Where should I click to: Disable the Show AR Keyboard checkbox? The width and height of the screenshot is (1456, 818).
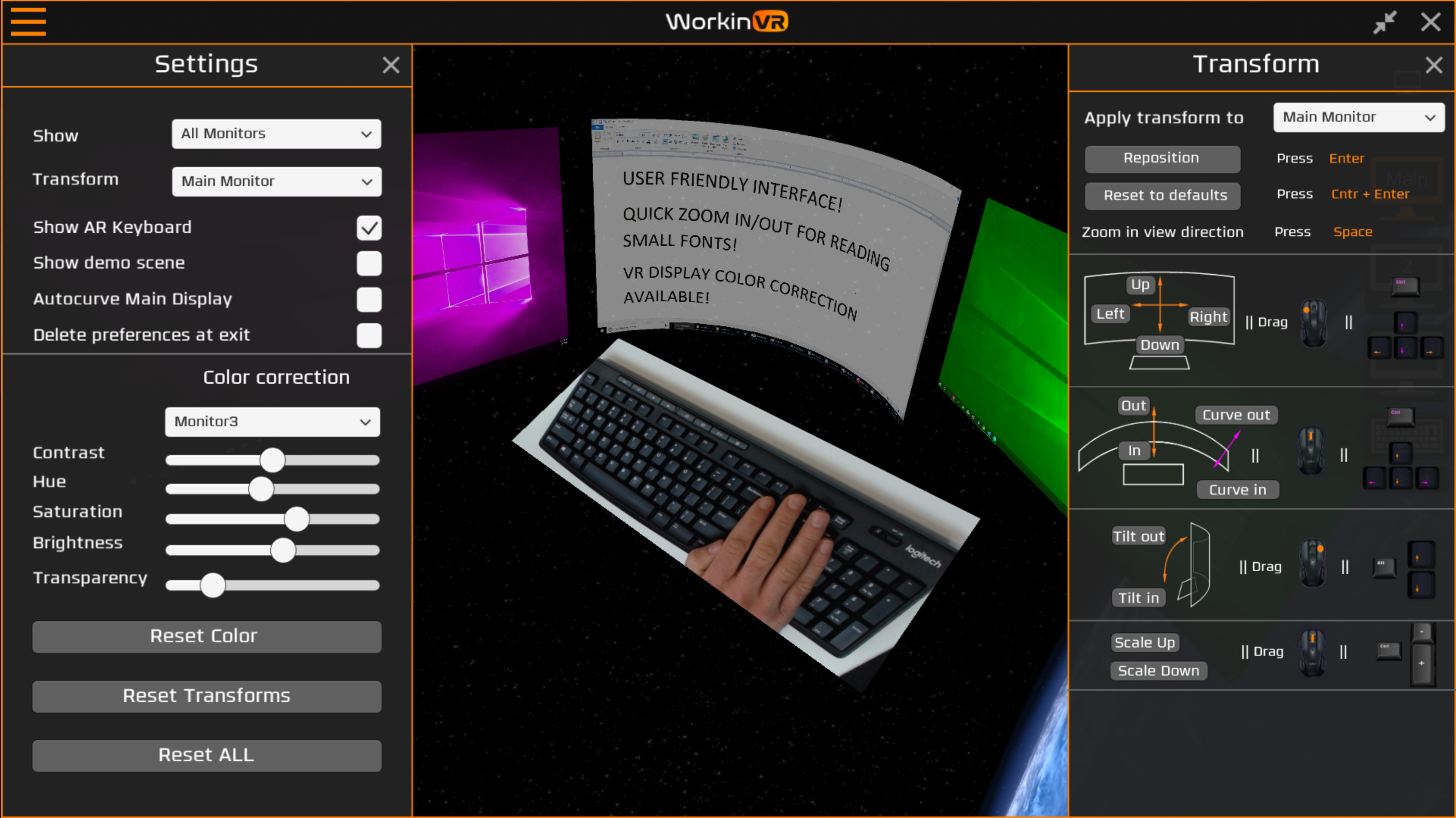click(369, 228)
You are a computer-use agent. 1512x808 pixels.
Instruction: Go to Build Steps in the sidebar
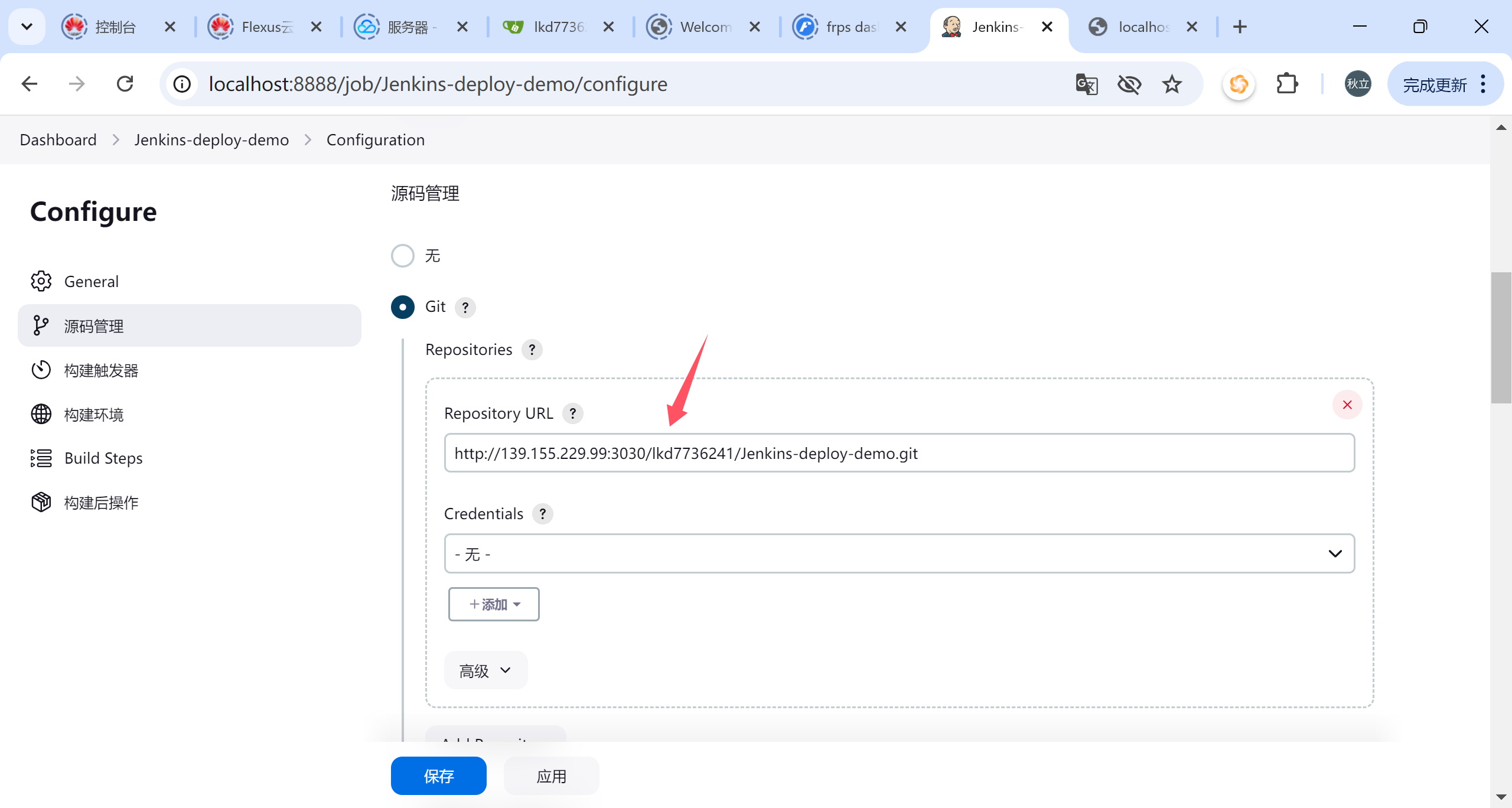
==
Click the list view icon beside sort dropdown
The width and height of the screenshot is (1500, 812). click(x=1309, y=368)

- Your goal: For this exercise, reproduce exactly the lines of the records above from the one with "Where should I" up to and including the one with "Instruction: Go to Build Steps in the sidebar", without pictures.

- Solution:
Where should I click to: Disable the Show AR Keyboard checkbox? The width and height of the screenshot is (1456, 818).
click(369, 228)
You are a computer-use agent. 1512x808 pixels.
Instruction: Go to Build Steps in the sidebar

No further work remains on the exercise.